4 grams of sugar is equal to 1 teaspoon of sugar. It is not hard to work out how many teaspoons of sugar is in a product by looking at the amount of sugar per 100g on the nutritional information label.

Here are some really good tips on how to reduce the amount of sugar in your diet:

1. Go natural. Eat natural sources of sugar over added sugars. Added sugars like honey, agave, and high fructose corn syrup contain empty calories meaning they have zero nutritional value. Fill up on fresh fruit and vegetables instead because they contain fiber that slows the rate of absorption of carbohydrates along with improving cholesterol levels, digestion, and satiety to help with weight loss.

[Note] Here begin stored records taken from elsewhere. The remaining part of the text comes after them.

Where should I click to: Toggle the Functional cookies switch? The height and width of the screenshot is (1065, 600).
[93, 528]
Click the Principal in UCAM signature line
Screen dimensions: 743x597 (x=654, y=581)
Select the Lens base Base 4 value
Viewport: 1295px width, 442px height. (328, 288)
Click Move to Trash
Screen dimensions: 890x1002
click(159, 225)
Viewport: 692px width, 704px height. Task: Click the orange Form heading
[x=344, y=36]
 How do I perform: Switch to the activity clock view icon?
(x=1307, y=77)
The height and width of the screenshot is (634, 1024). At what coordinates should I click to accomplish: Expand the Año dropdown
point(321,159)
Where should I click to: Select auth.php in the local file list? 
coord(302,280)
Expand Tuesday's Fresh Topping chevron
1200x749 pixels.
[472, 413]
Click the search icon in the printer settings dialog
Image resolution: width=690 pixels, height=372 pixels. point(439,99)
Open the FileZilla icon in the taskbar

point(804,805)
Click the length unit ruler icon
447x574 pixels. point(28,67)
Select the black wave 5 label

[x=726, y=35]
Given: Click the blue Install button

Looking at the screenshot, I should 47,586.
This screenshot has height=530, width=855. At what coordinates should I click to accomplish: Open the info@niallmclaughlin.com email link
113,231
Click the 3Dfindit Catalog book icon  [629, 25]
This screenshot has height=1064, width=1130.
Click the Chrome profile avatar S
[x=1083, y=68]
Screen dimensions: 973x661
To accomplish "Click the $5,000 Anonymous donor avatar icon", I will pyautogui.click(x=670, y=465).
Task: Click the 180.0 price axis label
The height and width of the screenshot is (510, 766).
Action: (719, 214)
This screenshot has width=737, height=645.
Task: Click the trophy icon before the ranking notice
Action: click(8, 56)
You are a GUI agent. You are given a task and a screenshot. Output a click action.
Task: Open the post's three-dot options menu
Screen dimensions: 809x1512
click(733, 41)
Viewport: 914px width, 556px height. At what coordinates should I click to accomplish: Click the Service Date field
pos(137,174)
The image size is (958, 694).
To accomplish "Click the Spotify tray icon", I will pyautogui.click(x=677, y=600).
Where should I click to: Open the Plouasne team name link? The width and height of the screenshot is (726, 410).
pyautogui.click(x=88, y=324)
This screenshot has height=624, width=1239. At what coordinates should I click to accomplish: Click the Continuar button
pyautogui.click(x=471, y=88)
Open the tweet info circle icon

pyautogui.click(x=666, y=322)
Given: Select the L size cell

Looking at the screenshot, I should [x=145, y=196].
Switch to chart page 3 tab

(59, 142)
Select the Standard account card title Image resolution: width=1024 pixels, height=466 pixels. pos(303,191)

2. Learn the label lingo. The food label doesn’t differentiate between added and natural sugars (though it may in the future), instead it lumps them all together. To get natural sugar sources check the ingredient list to know if there are any added sugars in the product. Sugar lurks behind these words in the ingredient list: molasses, organic cane sugar, fruit juice concentrate, malt sugar, corn syrup, honey, syrup, and words ending in “ose” dextrose, lactose, maltose, fructose, glucose, sucrose.

3. Compare products. Looking for the lowest sugar foods? Check the nutrition label to see which product is lowest in sugar. Don’t be fooled by “low sugar” or “diet foods” as they are often packed with artificial sugars, which is another blog for another day. Bottom line: eat real “natural” convenience foods lowest in added sugar.

4. Lower it gradually. Instead of cutting sugar cold turkey, lower your intakes slowly. If you usually eat sweets after lunch and dinner, start by taking it down to one meal a day.

5. Clean out the pantry. If you have tempting foods in the kitchen, you might need to do a little pantry detox. Go out for the ice cream sundae instead of bringing a carton it into the house.